The world’s most expensive beetle farm just crashed after burning $625 million
The "Tesla of Agriculture" has collapsed. Ÿnsect, the $600M insect protein startup, has entered liquidation. Here is why the "Mega-Factory" model failed and what it means for the future of food tech.

Ÿnsect founder
The "unicorn" dream is officially compost. Last week, Ÿnsect, the French startup that promised to revolutionize the global food chain, entered judicial liquidation, marking the spectacular collapse of a $625 million bet.
This isn't just a bankruptcy; it is a reality check for the entire "deep tech" ecosystem. Despite raising over half a billion dollars from investors like Robert Downey Jr. and Bpifrance, the company generated just €5.8 million in revenue against €104 million in liabilities in 2023. The math was always brutal: Ÿnsect was trying to build a hardware-heavy, capital-intensive farming business while valuations were priced like a software company. Now, the cash is gone, and the doors are closing.
The Cash Inferno
The company’s downfall stems from its massive vertical farm in Amiens, France. Originally pitched as the world's largest insect farm, the project became a money pit. Construction delays and soaring energy costs meant the facility never reached the scale needed to lower unit economics.

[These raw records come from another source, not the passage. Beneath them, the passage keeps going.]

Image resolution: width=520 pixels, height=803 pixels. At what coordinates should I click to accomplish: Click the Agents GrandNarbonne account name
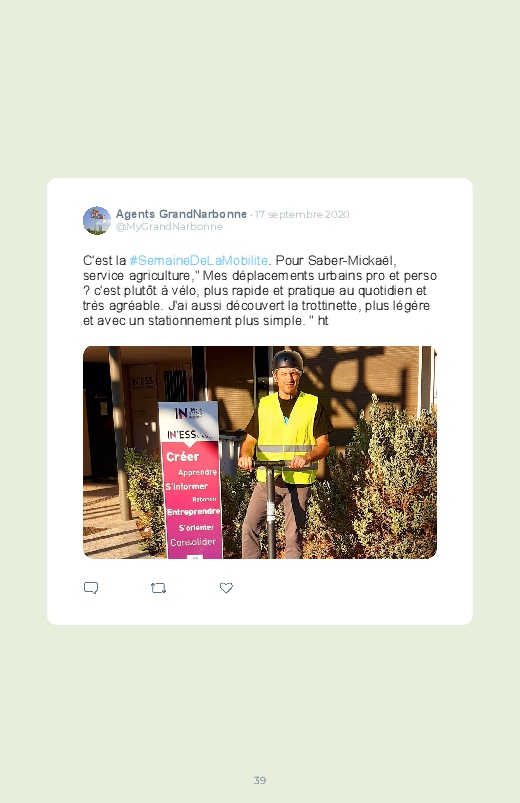point(181,214)
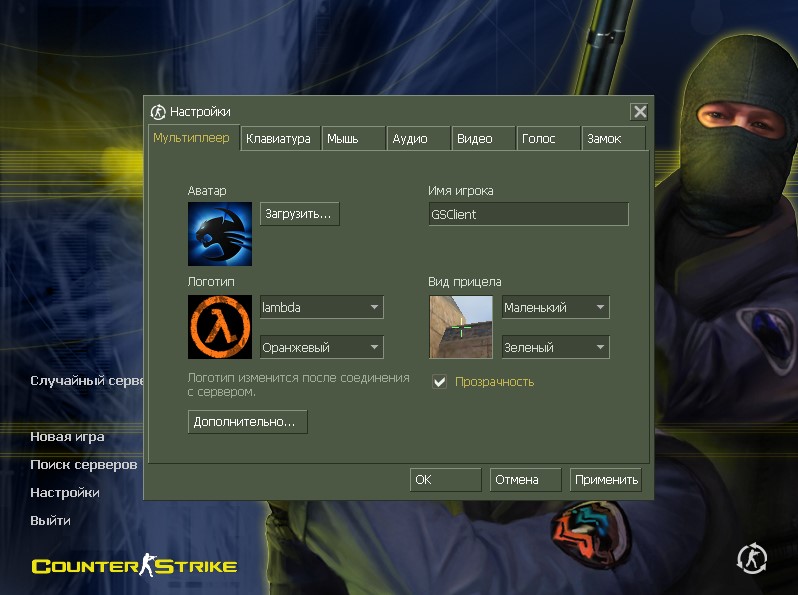Open the lambda logo dropdown
Screen dimensions: 798x595
[320, 308]
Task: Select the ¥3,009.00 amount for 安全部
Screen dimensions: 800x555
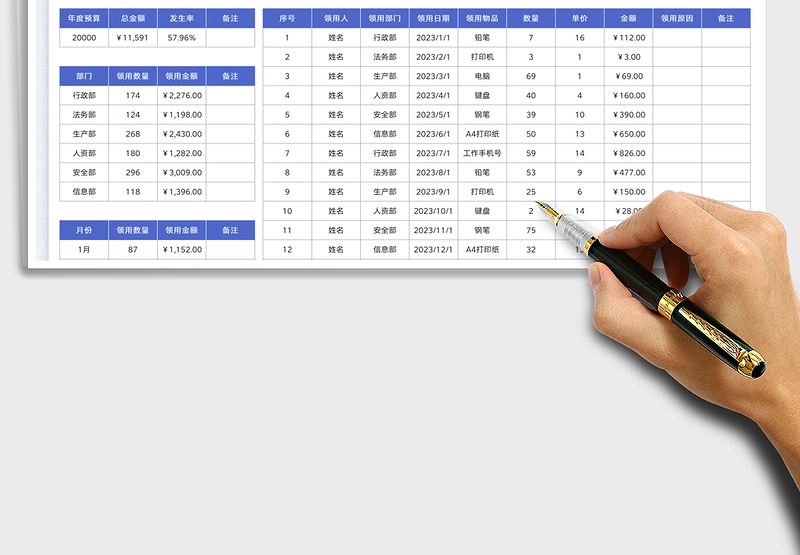Action: click(182, 172)
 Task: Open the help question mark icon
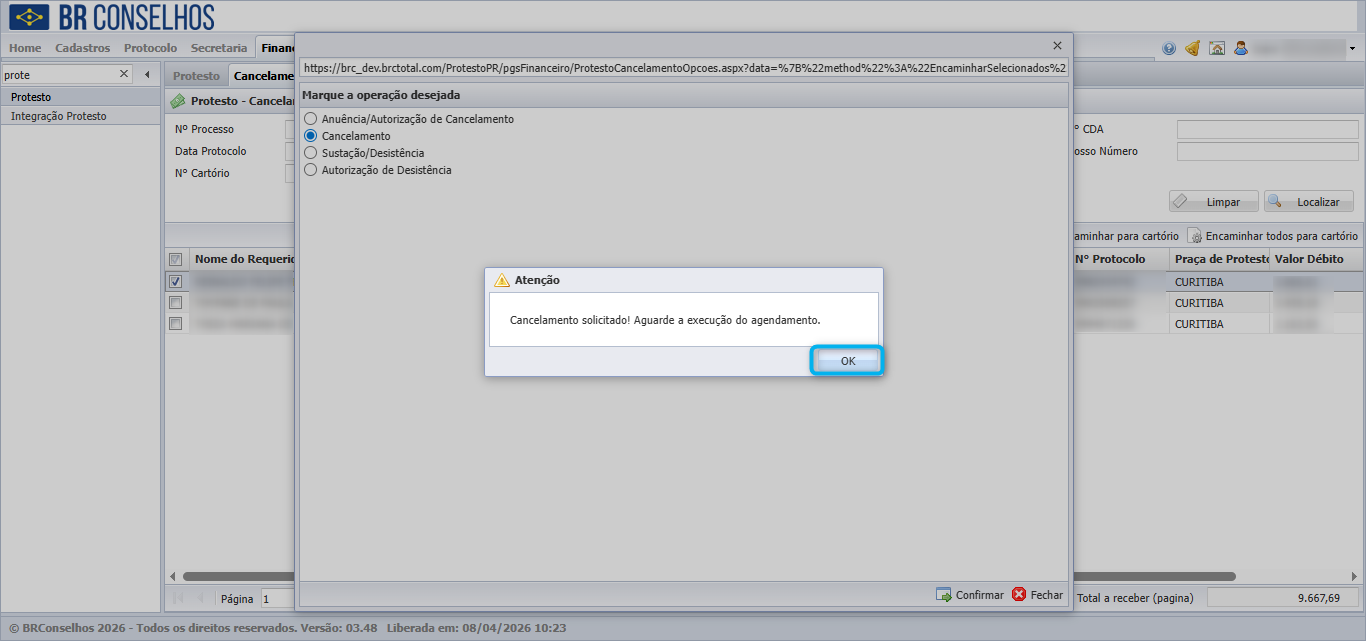(x=1169, y=48)
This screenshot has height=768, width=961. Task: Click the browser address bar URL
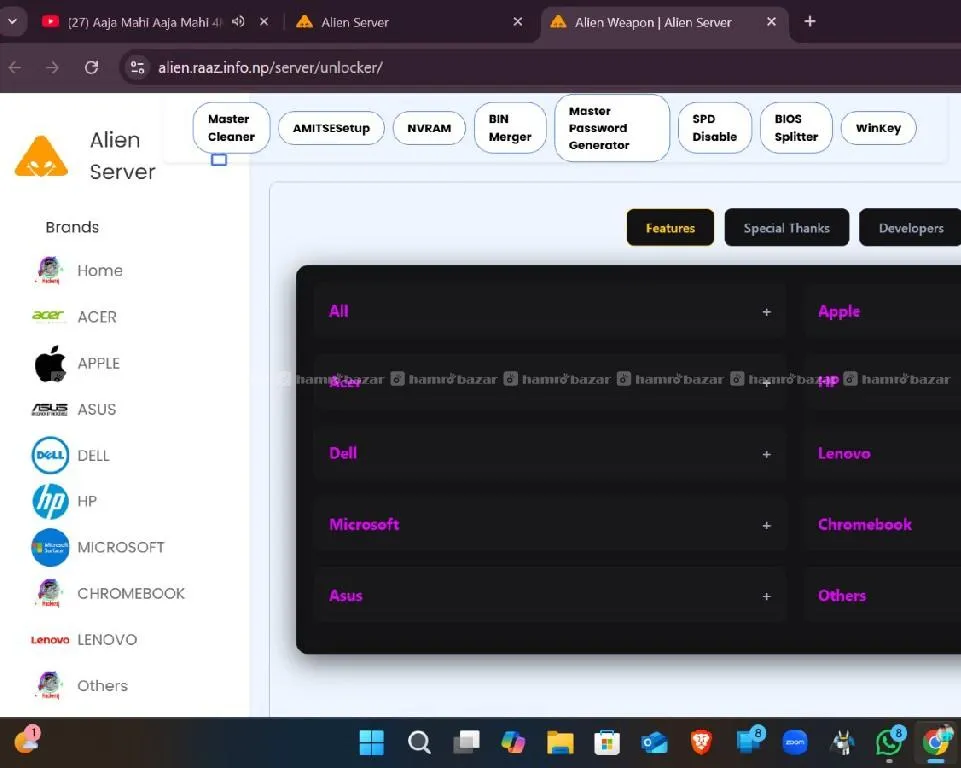tap(270, 68)
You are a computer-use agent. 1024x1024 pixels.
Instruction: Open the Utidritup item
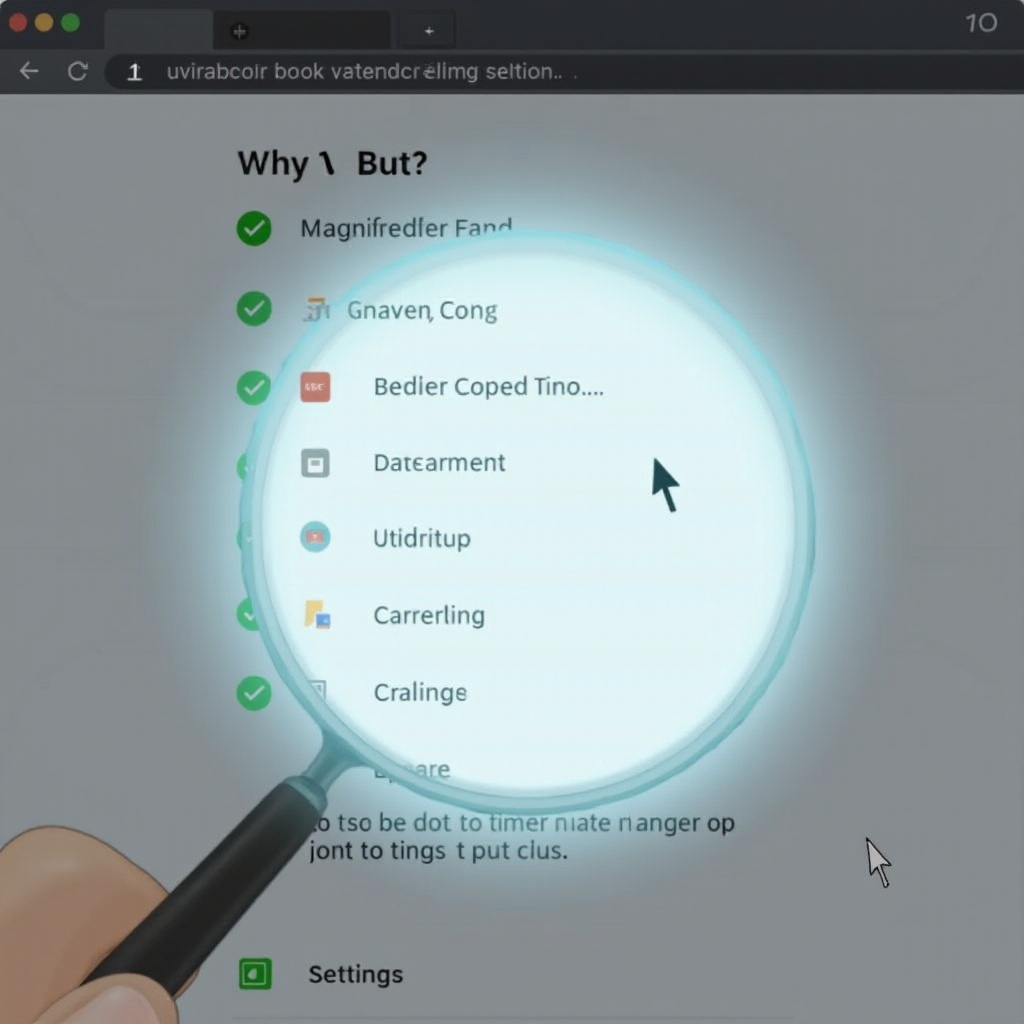[421, 538]
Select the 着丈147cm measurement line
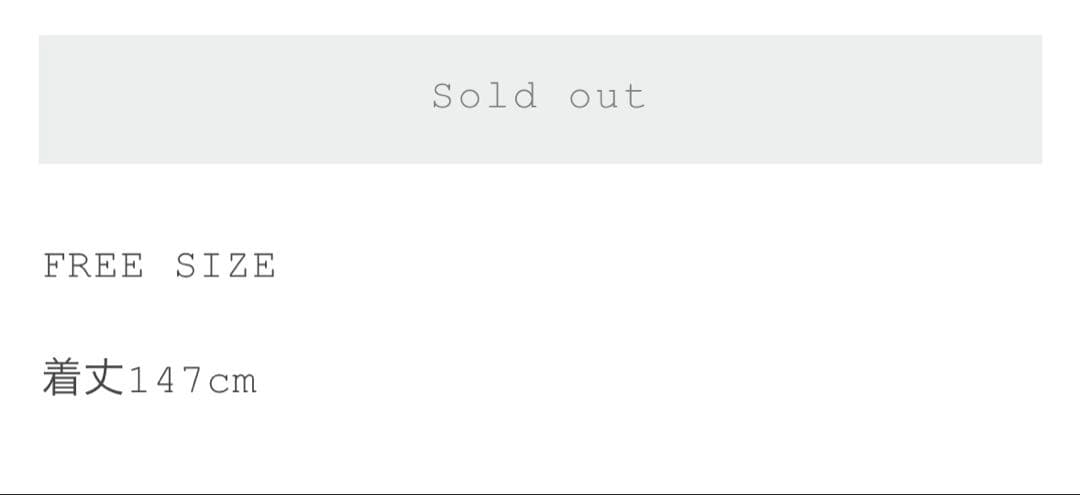 [x=150, y=379]
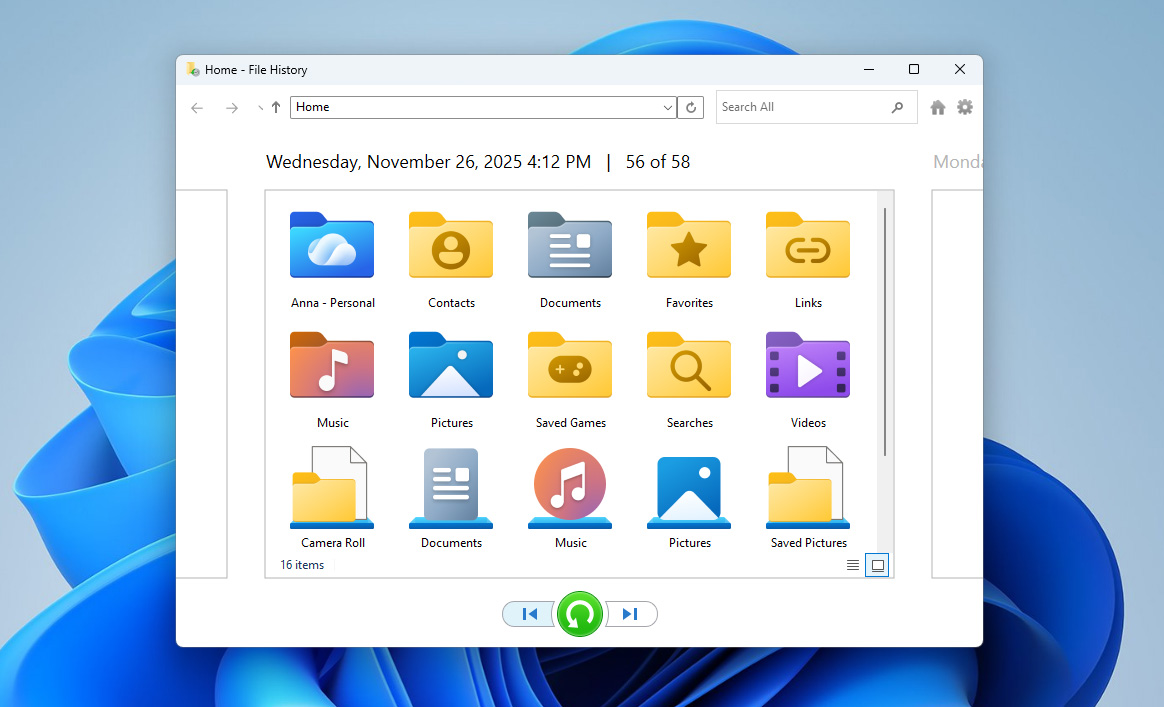This screenshot has width=1164, height=707.
Task: Restore files with the green restore button
Action: point(580,614)
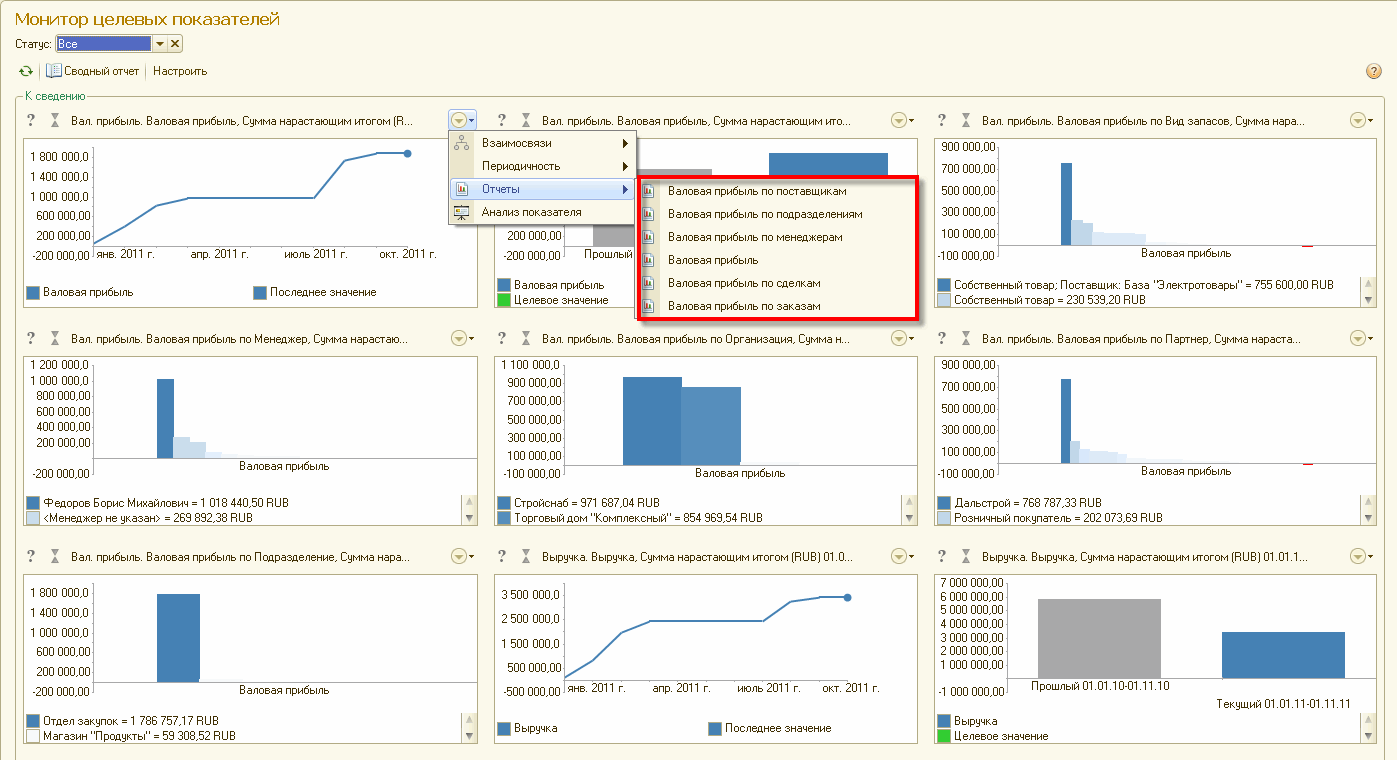Click the Настроить button
Viewport: 1397px width, 760px height.
click(x=180, y=71)
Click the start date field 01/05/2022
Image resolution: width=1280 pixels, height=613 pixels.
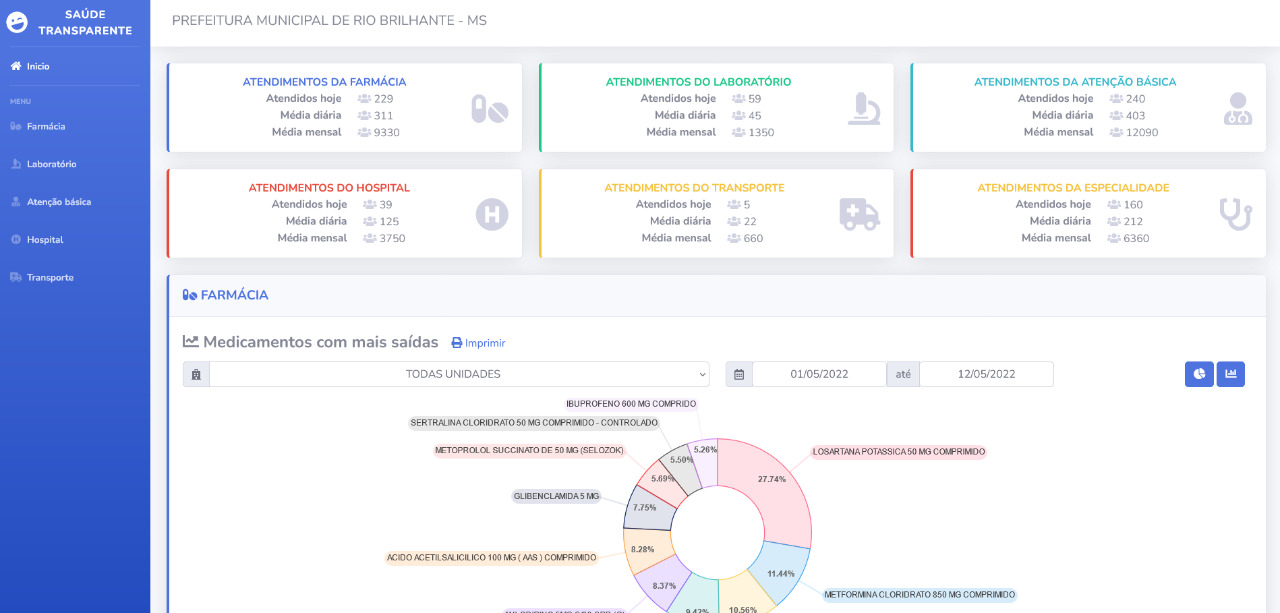click(819, 374)
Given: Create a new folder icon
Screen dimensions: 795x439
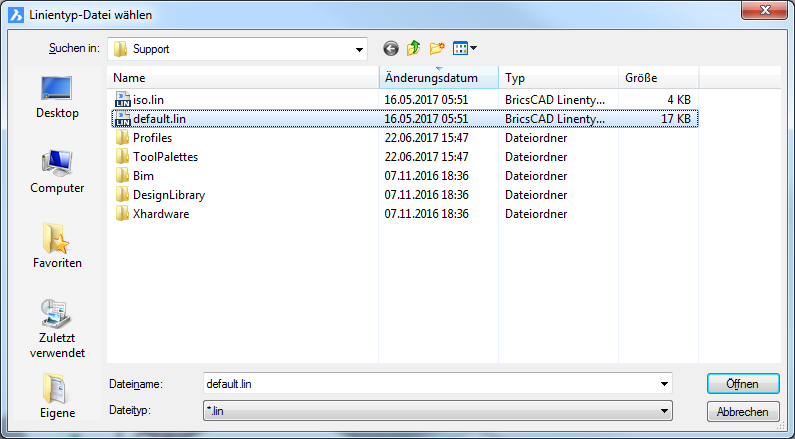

Founder Antoine Hubert described the desperate search for capital in a stark interview with Libération, offering a rare glimpse into the founder's psyche during a collapse:
"It's like running down a corridor with thousands of doors, and the more you run, the more the doors close."
While the company secured a safeguard procedure in September 2024 to freeze debts and attempt a pivot to high-margin pet food, the clock ran out. The company needed an estimated €130 million to finish the Amiens plant but found no takers in a market that has turned hostile to unproven, capital-heavy hardware projects.
Ÿnsect’s failure forces a harsh reassessment of the alternative protein sector. We expect the next six months to be a "survival of the fittest" phase where competitors like Innovafeed, who have favored a less capital-intensive partnership model, will likely scoop up Ÿnsect’s IP for pennies on the dollar. The bug revolution isn't dead, but the era of the "hardware unicorn" is extinct.